Würde mich sehr über eine antwort freuen 

LG Rocco


----------



## Kalito (3. November 2017)

Soll es nur eine einfache Info-Seite sein? Warum verwendest du nicht hierfür ein einfaches CMS, welches solche Sachen vo Haus aus mitbringt. 
Ohne jetzt den weiteren Code zu kennen, musst du dem jeweilligen Menüpunkt mitgeben (über eine Klasse), ob dieser Aktiv ist. Mittels Javascript könntest du die URL auslesen und darauf hin einem Link die Klasse "Aktiv" zuordnen.
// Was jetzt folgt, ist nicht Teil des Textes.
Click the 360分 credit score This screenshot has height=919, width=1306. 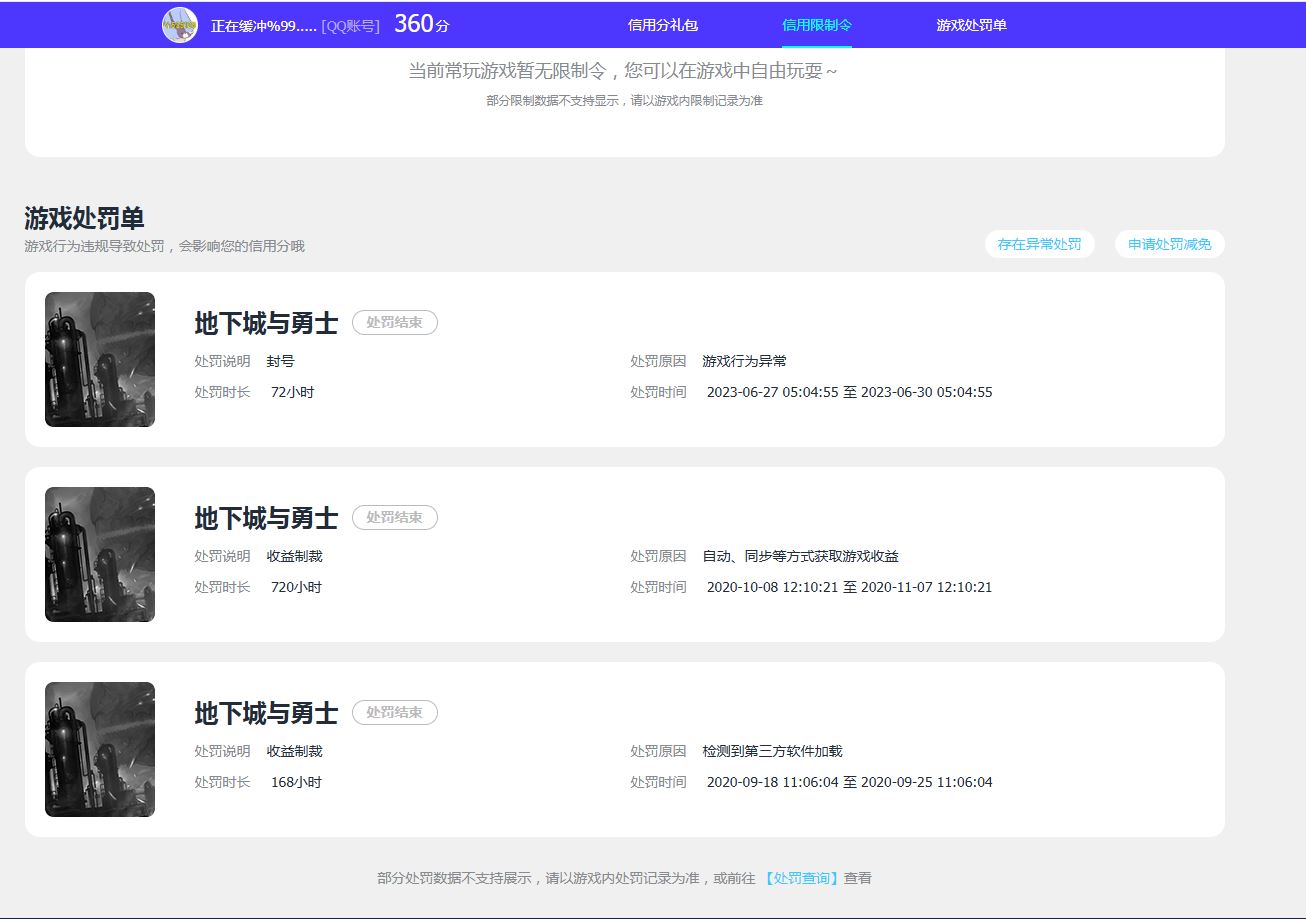[421, 25]
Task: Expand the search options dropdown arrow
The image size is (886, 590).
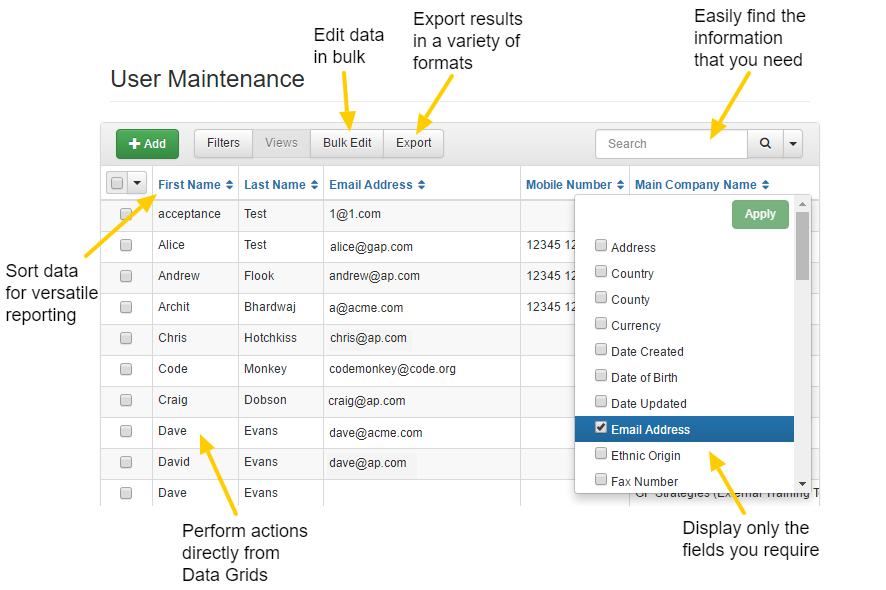Action: pos(793,143)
Diese musst du dann nur noch mit CSS stylen.


----------



## EuroCent (16. November 2017)

Lös es doch via jQuery. 
Überprüf ob der Link aktiv ist ^^


----------



## Wahooka (19. November 2017)

Wow, so viele "hilfreiche" Antworten. 

Zum Thema: Hier gibt es eine ausführliche Erklärung/Anleitung, viel Erfolg!

https://www.tutorials.de/threads/cs...seite-im-navigationsmenue-hervorheben.361875/


----------



## Jan-Frederik Stieler (26. Dezember 2017)

Hi,
für solche Aufgaben wurde eigentlich mal PHP entwickelt.
Grüße


----------